📓 F# Notes

Akka.NET, Actor Model and the Reactive Manifesto

Akka.NET, Actor Model and the Reactive Manifesto #

This is where I’ll catch some flack from both mathematicians and computer scientists. But my personal opinion is that serverless apps - both stateless and durable functions - are really a rehash of the actor model, which has been around for decades. I had some early brushes with the concept while in school, but it really sunk in when I started looking for ways to make operational systems more elastic and reactive. It turns out that I’m not alone in this, and actor model in Akka.NET (the name being an approved homage to the original Akka implementation) brings event-driven systems shoulder-to-shoulder with event sourced architectures. To many software engineers event driven and event sourced are distinct from one another, so it’s worthwhile to consider each on their own before you find where they might overlap in a given domain.

Here is a clip from a presentation by Aaron Stannard, co-creator of Akka.NET and CTO of Petabridge. They cover a few highlights of the Akka.NET actor system.

%[https://www.youtube.com/watch?v=ozelpjr9SXE&t=1204s]

Actor systems are a form of orchestrated ephemeral compute that can very efficiently create a cohesive reactive application surface. There are many of these systems showing up across tech stacks well beyond public cloud serverless planes or Akka and Akka.NET. The reactive manifesto was authored in 2014 and serves as a common point of departure for many, and from my perspective is at least partly responsible for the renewed interest in the actor pattern. I count myself as both early and late to this party. Given the dilution that has undercut the agile manifesto, I’ll be curious to see how this manifesto ages.

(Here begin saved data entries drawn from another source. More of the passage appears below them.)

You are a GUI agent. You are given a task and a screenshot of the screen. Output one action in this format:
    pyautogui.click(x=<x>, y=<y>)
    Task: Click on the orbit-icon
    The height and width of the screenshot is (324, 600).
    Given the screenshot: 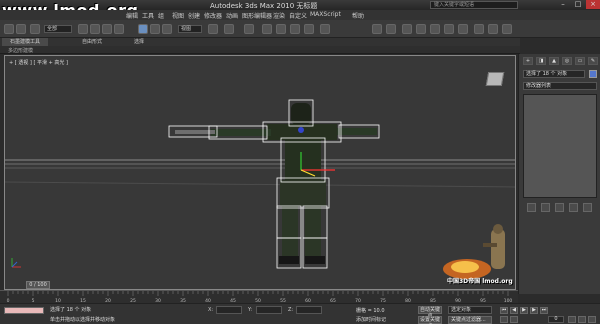 What is the action you would take?
    pyautogui.click(x=582, y=320)
    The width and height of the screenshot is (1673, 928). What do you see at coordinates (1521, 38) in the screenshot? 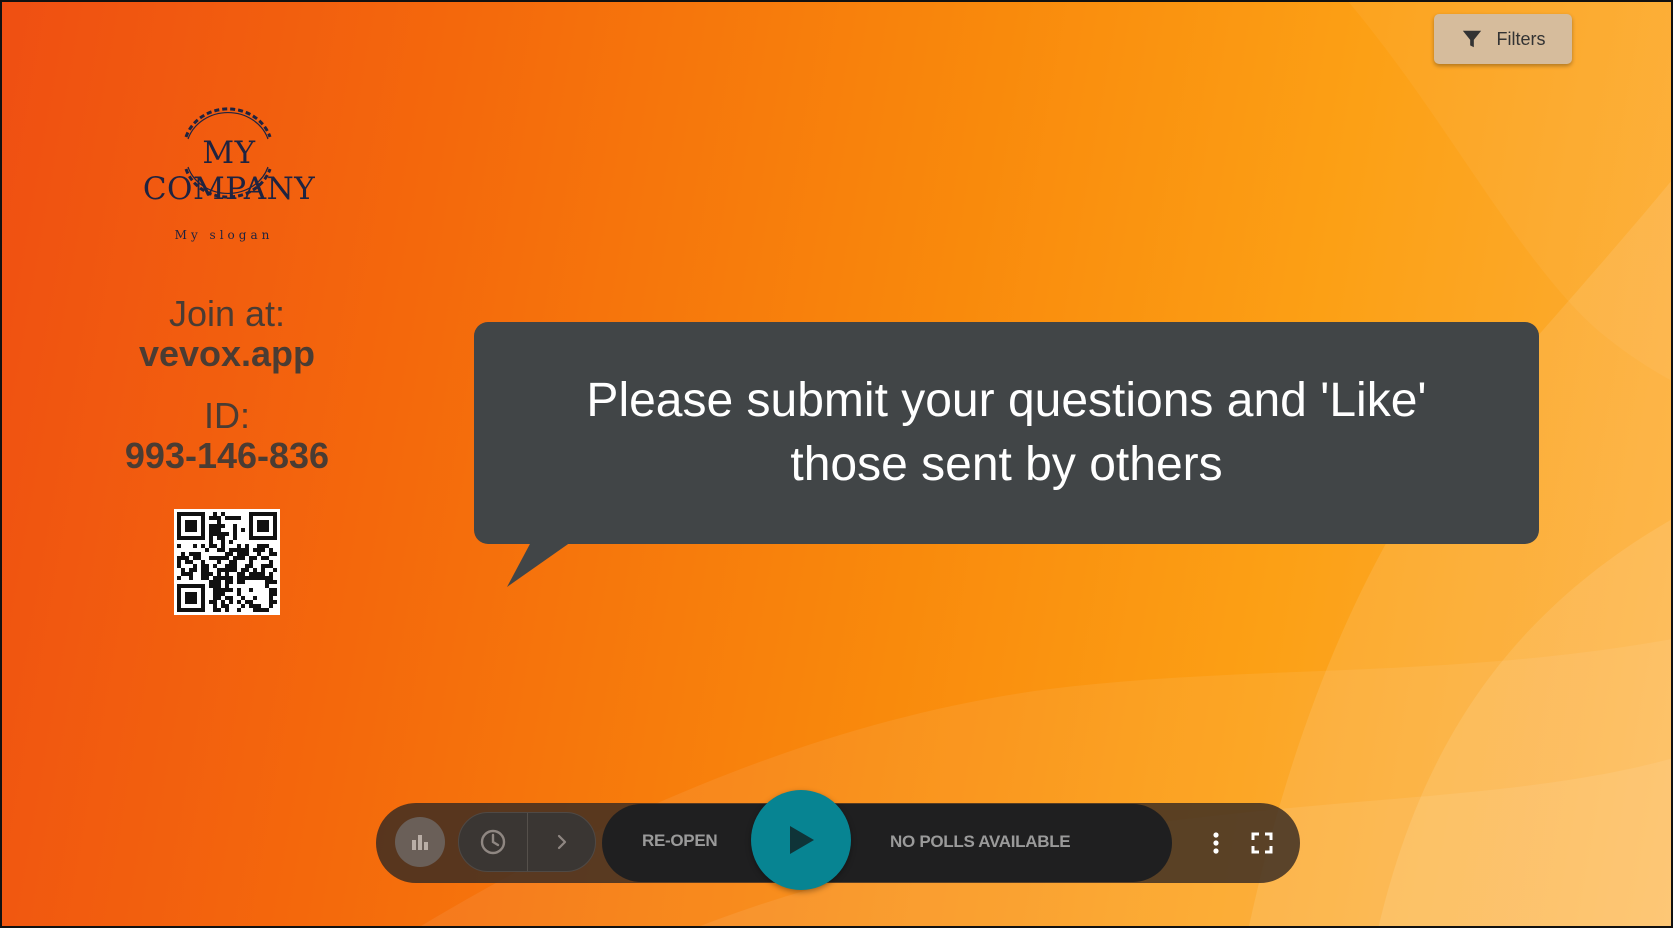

While I think that in some ways it doesn’t go far enough, I added my signature to show solidarity with its most high-minded goals.

The part of Akka.NET that really has my attention is that Petabridge has provided an entire site on learning how to implement Akka.NET step-by-step, and it’s free. I’m definitely adding that site to my list of online learning resources. While it’s written in and around C#, I’m looking forward to embracing and bring over Scott Wlaschin’s “railway” pattern in F#. I had a sense I would need to maintain and even sharpen my C# chops if I was going dive into F# with increased momentum. From early on I had a sense that leaning on R would only get me so far down the road, but this new ground is exciting.

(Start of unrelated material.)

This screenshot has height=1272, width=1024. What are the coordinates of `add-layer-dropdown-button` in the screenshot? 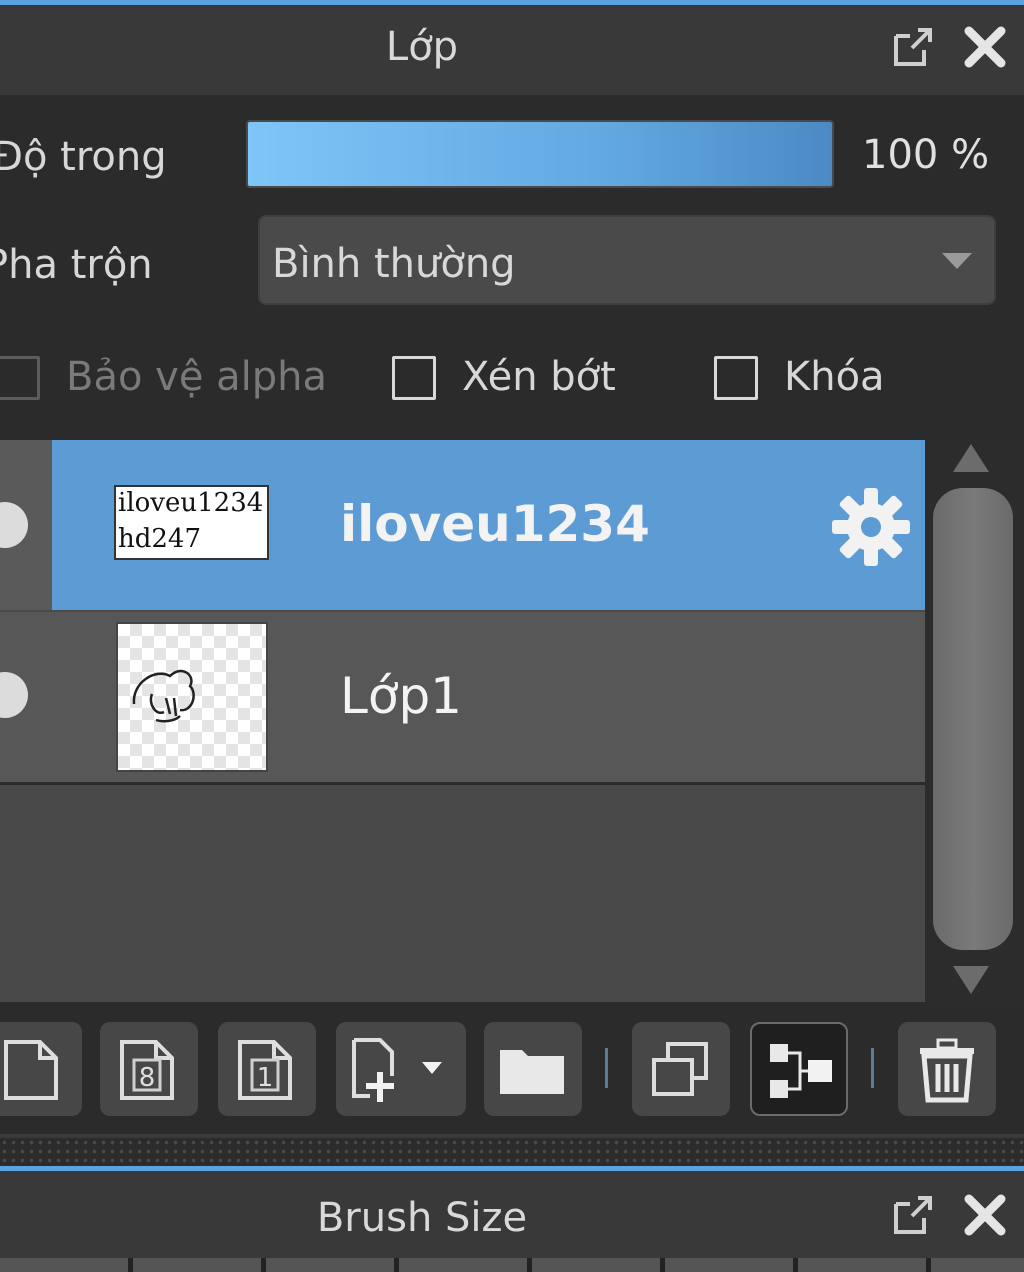 It's located at (401, 1069).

Beyond Reactive with Wilderness Labs & Xamarin #

I lump mobile apps and IoT with automotive telematics because they’re all compute at the edge receiving and producing data in exchange with a remote backplane. I also mention them here because the same folks who created Wilderness Labs, a .NET embedded IoT solution, also created the original Xamarin framework, a cross-platform stack targeting apps for Android, iOS and beyond. I’m working on a Meadow F7 custom sensor driver that’s part of a stealth project. But Wilderness Labs just released an update that included an F# project template and direct .NET Standard 2.1 support. So expect more on this, as it will be a showcase on how F# can support a variety of applications, even microcontroller workloads.